# Should I watch Smallville?



## Liontiger (Jun 2, 2009)

I'm watching a more recent episode of it right now and was wondering if it was worth it to watch it from the beginning, as I've never seen it before. It's been around for a really long time, so I imagine it would take a while to get through. So waddya think, should I watch it?


----------



## DasPhillipBrau (Apr 2, 2010)

yeah no offense really...but I think that the advice forum is made for more serious advice :S not trying to offend or being bitchy, but I really dont think that the objective of this section is to ask if you should watch a tv show :S


----------



## thehigher (Apr 20, 2009)

I have no idea. Have you watched lost though? That I would recommend if you haven't.


----------



## jbking (Jun 4, 2010)

*Well...*

If you could enjoy some teenage super-hero stuff, it isn't a bad show. I remember watching for a number of years and it could be interesting to see the progressions and shifts the show has gone through in its 9 seasons that are done. There is still another season to come, but as for whether or not you should watch it, what criteria would you use to weigh such a decision?


----------



## Liontiger (Jun 2, 2009)

Lightleggy said:


> yeah no offense really...but I think that the advice forum is made for more serious advice :S not trying to offend or being bitchy, but I really dont think that the objective of this section is to ask if you should watch a tv show :S


I think the fact that most use this forum for serious topics is a matter of coincidence. (In fact, I have used it for that too.) There are no specific criteria for what kind of questions you can ask. I've seen some topics in the past about equally mundane things. I'm sorry if I have offended you, though.



thehigher said:


> I have no idea. Have you watched lost though? That I would recommend if you haven't.


No, I haven't. I've heard it's great though. Maybe I'll check it out, thanks.



jbking said:


> If you could enjoy some teenage super-hero stuff, it isn't a bad show. I remember watching for a number of years and it could be interesting to see the progressions and shifts the show has gone through in its 9 seasons that are done. There is still another season to come, but as for whether or not you should watch it, what criteria would you use to weigh such a decision?


I'm into sci-fi, so I figured I might like it. I was mostly looking for answers as simple is, "I liked it. It's a good show." or "Don't watch it; it sucks." Nothing particularly deep :laughing:


----------



## Third Engine (Dec 28, 2009)

I haven't watched Smallville, but if you're looking for a good drama, then I'd recommend Friday Night Lights. It's really not that much about football if that's a concern.

Dataset excerpt:
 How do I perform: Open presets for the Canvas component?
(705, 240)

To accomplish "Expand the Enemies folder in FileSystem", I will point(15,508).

Task requirements:
(1) In the Smallville thread, rewrite the paragraph that begins "I think the fact that most use this forum" as a short bulleted list that keeps its main points.
(2) Write the next reply in the Smallville thread, following on from the post recommending Friday Night Lights.
You can set aside the material above.

Answers provided:
(1)
- Most people use the forum for serious topics only by coincidence, and the writer has done so too.
- There are no specific criteria for what kinds of questions can be asked.
- Topics about equally mundane things have come up before.
- The writer apologizes if the reply caused offense.

(2)
----------



## Keno (Nov 24, 2009)

the earlier episodes of smallville were better, in my opinion. it gradually got worse and i had to quit forcing myself to watch. it became way too dull - or either my not being a big TV person got in the way of any enjoyment. i see no harm in watching from the beginning if you are bored.


----------



## darlarosa (Jul 20, 2010)

I would say yes you should watch it. It is generally a good show and yes there are a lot of seasons but for the most part it flows well.

However some of the commentors here are right the first few seasons are really good, then for like two or three seasons it got incredibly dull and I just didn't watch, yet sense I would say season seven or six the action picked back up again.

IF you enjoy comic books or generally know the Superman/DC comics mythos you would probably enjoy it more. I'm a comic book geek so I tend to like it more than most people...and I also enjoy watching Tom Welling(....man so delicious) roud:


----------



## Eylrid (Jun 25, 2009)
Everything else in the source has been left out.